Rivalry CEO: US sports betting an “almost impossible race”

Steven Salz says duopoly of DraftKings and FanDuel has sewn up huge swathes of the market with spending power as he notes need to carve out a niche as a smaller firm  

Rivalry CEO Steven Salz has said taking a more cautious approach and carving out a own niche are the keys to succeeding in North American markets for smaller operators.

Speaking to EGR following the release of the company’s Q3 report, Salz lifted the lid on the strategy which as seen revenue continue to increase at the esports-focused firm.

The CEO said that facing up against the likes of DraftKings and FanDuel using the same playbook would have resulted in little success.

Salz said: “When it comes to the likes of DraftKings and FanDuel, people were aware of these brands, and they understood what the customer wanted, and then when the US legalized they were both funded like crazy.

“In comparison, If you look at the amount DraftKings spend on marketing in a quarter, we would have to spend for 22-and-a-half years to spend the equivalent.

“You can see other consumer industries that get competitive like this and new market launches, everyone races and gets excited. The way I’ve always described it is you have two capital cannons firing at each other, and it ends up being a race to the bottom.

“I think that is what is happening in the US igaming industry. It’s really hard to fight that spending wave and the momentum they [DraftKings and FanDuel] are building and maintaining their spend. It is almost like a dualistic state at this point because it became almost an impossible race.”

Salz referenced Kindred’s decision to pull out of the US as indicative of the power these duopolistic operators have. 

He remarked: “I saw the stuff they were doing. When they came into the market, they signed a bunch of celebrities, did a lot of expensive ads, and were bidding like crazy on SEO and paid media affiliates. 

“We don’t do that; we don’t mind not having the greatest results in a market launch or a slow ramp and then inject a little capital and build it from there until it’s working. Otherwise, you will get a position, where you have gone crazy at the beginning and tried to repeat your usual playbook and you get a result like that.”

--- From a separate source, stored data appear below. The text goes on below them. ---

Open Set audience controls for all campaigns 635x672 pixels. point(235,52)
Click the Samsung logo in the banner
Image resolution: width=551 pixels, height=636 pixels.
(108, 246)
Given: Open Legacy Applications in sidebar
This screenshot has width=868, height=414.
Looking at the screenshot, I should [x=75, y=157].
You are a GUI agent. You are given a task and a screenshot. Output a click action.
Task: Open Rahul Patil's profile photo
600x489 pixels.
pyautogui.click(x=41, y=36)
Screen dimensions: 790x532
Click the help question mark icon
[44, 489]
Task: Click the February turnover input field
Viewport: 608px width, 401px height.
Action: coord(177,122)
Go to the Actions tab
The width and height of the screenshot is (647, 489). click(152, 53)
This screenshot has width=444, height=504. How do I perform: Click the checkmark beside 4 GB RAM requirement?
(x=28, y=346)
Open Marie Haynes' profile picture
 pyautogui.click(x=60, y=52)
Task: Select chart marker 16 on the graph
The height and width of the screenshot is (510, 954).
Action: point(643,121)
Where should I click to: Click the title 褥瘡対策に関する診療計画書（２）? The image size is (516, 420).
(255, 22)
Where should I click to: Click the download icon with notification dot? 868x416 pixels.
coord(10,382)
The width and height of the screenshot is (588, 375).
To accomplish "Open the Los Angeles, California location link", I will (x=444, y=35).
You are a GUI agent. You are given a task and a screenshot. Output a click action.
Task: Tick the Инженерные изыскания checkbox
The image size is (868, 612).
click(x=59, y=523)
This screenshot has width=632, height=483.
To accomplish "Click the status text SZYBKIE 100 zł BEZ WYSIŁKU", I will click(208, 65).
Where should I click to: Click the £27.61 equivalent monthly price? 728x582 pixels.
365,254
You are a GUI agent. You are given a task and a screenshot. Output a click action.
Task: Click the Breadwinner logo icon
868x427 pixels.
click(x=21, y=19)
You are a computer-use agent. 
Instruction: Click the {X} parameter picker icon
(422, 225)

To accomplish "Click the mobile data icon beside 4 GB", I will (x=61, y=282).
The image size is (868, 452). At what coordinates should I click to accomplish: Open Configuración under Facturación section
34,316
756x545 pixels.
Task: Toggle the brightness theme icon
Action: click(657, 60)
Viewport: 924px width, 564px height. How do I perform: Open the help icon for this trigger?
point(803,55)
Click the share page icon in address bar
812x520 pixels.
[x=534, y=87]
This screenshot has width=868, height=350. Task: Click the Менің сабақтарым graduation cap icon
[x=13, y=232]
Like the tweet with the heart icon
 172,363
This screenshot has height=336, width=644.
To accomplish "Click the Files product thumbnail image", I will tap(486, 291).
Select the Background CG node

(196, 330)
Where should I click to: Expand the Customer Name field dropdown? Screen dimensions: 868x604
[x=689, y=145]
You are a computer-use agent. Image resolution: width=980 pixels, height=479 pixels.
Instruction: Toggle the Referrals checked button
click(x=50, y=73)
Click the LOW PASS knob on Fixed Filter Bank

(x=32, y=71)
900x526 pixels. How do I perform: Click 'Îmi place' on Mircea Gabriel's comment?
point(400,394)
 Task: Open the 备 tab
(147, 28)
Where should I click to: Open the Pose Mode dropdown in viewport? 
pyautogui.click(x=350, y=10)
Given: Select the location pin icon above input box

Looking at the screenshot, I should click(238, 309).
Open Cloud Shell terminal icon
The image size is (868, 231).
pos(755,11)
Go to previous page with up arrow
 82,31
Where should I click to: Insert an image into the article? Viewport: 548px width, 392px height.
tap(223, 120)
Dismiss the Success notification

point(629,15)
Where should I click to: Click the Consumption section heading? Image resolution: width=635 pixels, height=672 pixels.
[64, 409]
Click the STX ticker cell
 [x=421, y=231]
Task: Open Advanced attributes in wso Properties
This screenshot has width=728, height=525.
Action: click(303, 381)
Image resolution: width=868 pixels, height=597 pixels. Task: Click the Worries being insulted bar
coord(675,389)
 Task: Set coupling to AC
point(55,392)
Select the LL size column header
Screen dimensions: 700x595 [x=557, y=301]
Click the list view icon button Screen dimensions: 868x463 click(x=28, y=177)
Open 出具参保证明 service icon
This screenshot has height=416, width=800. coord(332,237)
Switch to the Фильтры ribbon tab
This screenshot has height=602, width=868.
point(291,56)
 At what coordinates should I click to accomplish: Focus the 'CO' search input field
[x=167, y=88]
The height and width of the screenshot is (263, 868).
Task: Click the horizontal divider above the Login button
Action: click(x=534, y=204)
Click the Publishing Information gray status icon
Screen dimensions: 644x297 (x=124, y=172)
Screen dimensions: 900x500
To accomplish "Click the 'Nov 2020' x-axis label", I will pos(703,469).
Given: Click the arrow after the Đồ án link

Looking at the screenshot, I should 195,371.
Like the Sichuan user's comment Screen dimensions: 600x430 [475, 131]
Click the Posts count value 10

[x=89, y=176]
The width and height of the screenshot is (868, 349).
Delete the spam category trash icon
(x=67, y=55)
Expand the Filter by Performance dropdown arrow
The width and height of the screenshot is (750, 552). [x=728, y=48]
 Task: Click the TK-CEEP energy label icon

Salz went on to say Rivalry needed to carve its own niche by targeting Gen Z consumers rather than going after the core demographic for sports betting. 

The CEO continued: “We were not going to go after the 35-year-old bettor because we would just be outspent; it would have been impossible. That is why we have done our own thing to try and find an edge.

“What was also more interesting and exciting for us, is that this [Gen Z] demographic was ripe for product innovation and something new. We definitely do that.

“We knew that there was a clear market opportunity as no one was focusing on this demographic. If we tried going for a market share of the 35-year-old bettor or 40-year-old slots player, we would have burned the company to zero and had nothing to show for it.”